JLC :  Oui, je le connais comme son travail d’ailleurs, c’est intéressant…mais tu sais les Valverde que tu as vus là bas, ceux- là peuvent prendre des piques dures, ils ne cèdent rien, au contraire. Ils sont forts et malins vont « a mas » et la moindre erreur se paye cash, demande à Lamelas comment il s’est fait prendre ? Ces toros là apprennent très vite, et ils cherchent l’homme…

CHF : C’est contraire à la corrida moderne telle qu’on essaie de nous la vendre maintenant ?

JLC : Bien sûr, mais je suis certain qu’il y aura un retour de bâton, les gens en ont marre de voir des toros commerciaux, il faut du piquant et de l’émotion. C’est mon opinion et je travaille dans ce sens.

CHF : Tu es arrivé dans ce milieu épaulé par Tardieu je crois ? Comment te sens-tu en ganadero aujourd’hui ? 

JLC : je suis heureux, je n’ai que du bonheur, et peu de stress, je n’ai pas de déception, j’avance en terrain connu, nos produits s’affirment, et nous sommes dans la bonne phase, celle des naissances et marquages des produits d’ici.

CHF : Tes installations sont magnifiques et tes arènes sont superbes, avec un grand ruedo que pourraient t’envier bien des villes taurines, c’est un super outil de travail.

JLC : Oui, et tu sais si les temps devenaient difficiles pour des toros comme les miens, pourquoi ne pas imaginer des corridas avec public, en privé.
J’en connais qui l’ont fait (clin d’œil en souvenir de la dernière des coquillas à St Sever, corrida montée par appel financier aux aficionados).

NDLR : Jean-Luc Coutr Couturier pose à côté de la chasuble et de l'étole du fameux curé.

CHF : Donc, Jean Luc Couturier, un ganadero heureux

JLC : Comblé même…viens on va finir la visite.
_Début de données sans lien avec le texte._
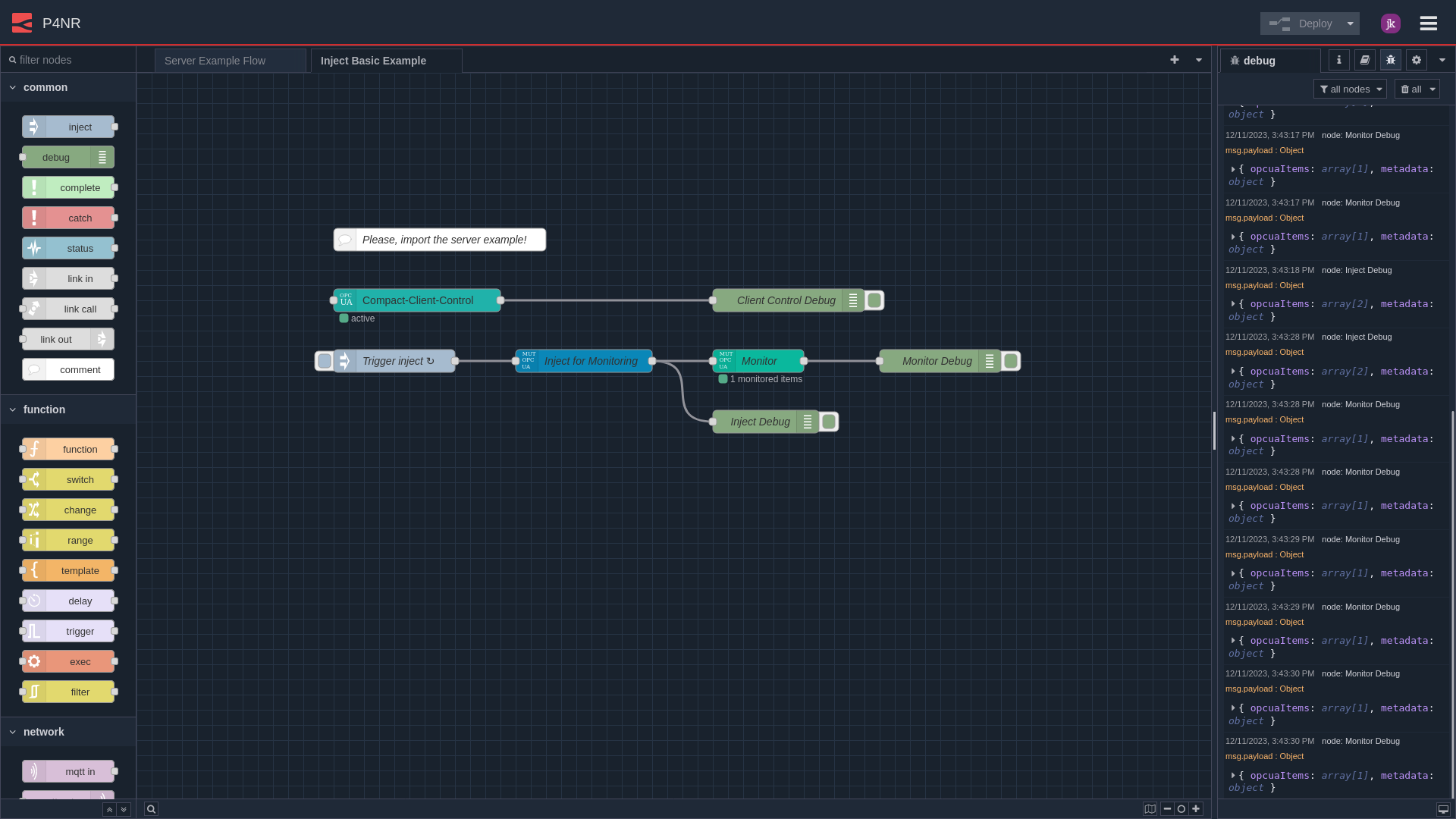Open the information sidebar panel
The height and width of the screenshot is (819, 1456).
[1338, 60]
Une fois la photo prise près des vêtement liturgiques du Cura De Valverde, le lourd portail refermé, et quitté les lieux, je mesure les progrès effectués depuis mon dernier passage, mais aussi la sérénité qui se dégage de Jean-Luc.
La mise en route, les premiers pas, les écueils, rien n’a entamé sa « foi » mais surtout le travail de fond effectué paye.
Je mesure combien nous sommes chanceux d’avoir ces deux fers sur nos terres de toros et que l’on me pardonne si nous avons moins parlé des Concha Y Sierra, ça sera pour une autre fois.
J’ai été heureux de voir que les Valverde mais aussi les Concha Y Sierra se portent bien, que l’équilibre entre les deux fers se fait, et que les rafraîchissements apportés donnent les résultats escomptés.
L’éleveur le sait comme nous tous, c’est dans l’arène que nous saurons si les Joyaux de « Haute Coste » sont véritables, ils seront à suivre cette année encore.